Monday, Oct. 12, 1959
The Kid Brother
With a multiplicity of presidential candidates for 1960, the Democratic Party has really done pretty well at appearing as a bunch of amiable folk at a social gathering. In fact, the dead-earnest maneuvering for position has often seemed more like a minuet, and remarkably rare is the occasion when one of the participants has voiced--in public--anything less than kindly thoughts of the rest. But last week a kid brother got into the act and started giving the dancers a hotfoot.
The kid brother was strapping (6 ft. 2 in., 200 Ibs.) Edward ("Ted") Kennedy, 27, serving as a sort of general evangelist for the candidacy of his eldest brother, Massachusetts' Senator John Kennedy (Jack Kennedy is 42; Robert Kennedy, who recently resigned as counsel for the Senate's labor-investigating McClellan committee, is 33). On a snowy night before a storm-braving audience of only 15 Young Democrats in the University of Denver's student Y.M.C.A. lounge. Ted Kennedy blissfully answered some blunt questions, unaware that a reporter from the Rocky Mountain News was in the room. Brother Jack, said Ted, is waging an all-or-nothing campaign to be the Democratic presidential nominee, and has no interest in the vice-presidential spot (as recently as last June, front-running Jack Kennedy privately said he would be willing to be Adlai Stevenson's running mate).
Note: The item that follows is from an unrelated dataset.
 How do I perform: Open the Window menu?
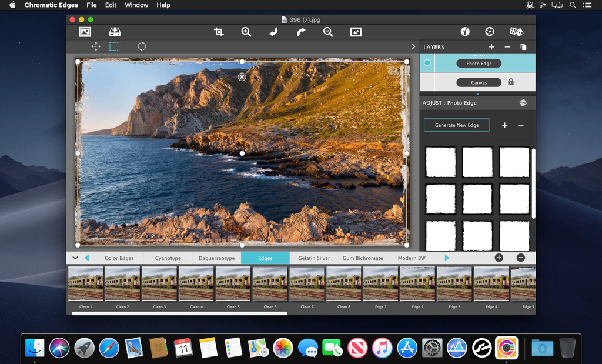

The Democrats, he said, would be foolish if they nominated Stevenson, a "brilliant but ineffectual man," who would "make an admirable Secretary of State."
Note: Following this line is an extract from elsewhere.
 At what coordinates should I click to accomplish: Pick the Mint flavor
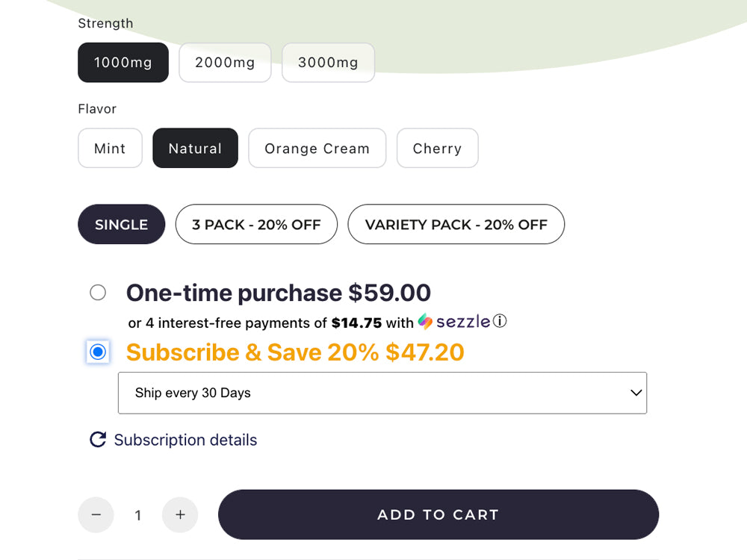coord(110,148)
Of another Democratic hopeful, Ted Kennedy said that Missouri's Senator Stuart Symington "is not in a position of particular leadership, but in some people's opinion has the least against him." As for Minnesota's Senator Hubert Humphrey, Ted Kennedy dismissed him as a candidate who will "not be a significant threat in the convention."
After the News reported his remarks, young Lawyer Kennedy, who took his degree at the University of Virginia last June, began having some somber second thoughts. Adlai Stevenson ineffectual? Why, said Ted Kennedy, "I can't imagine my saying it."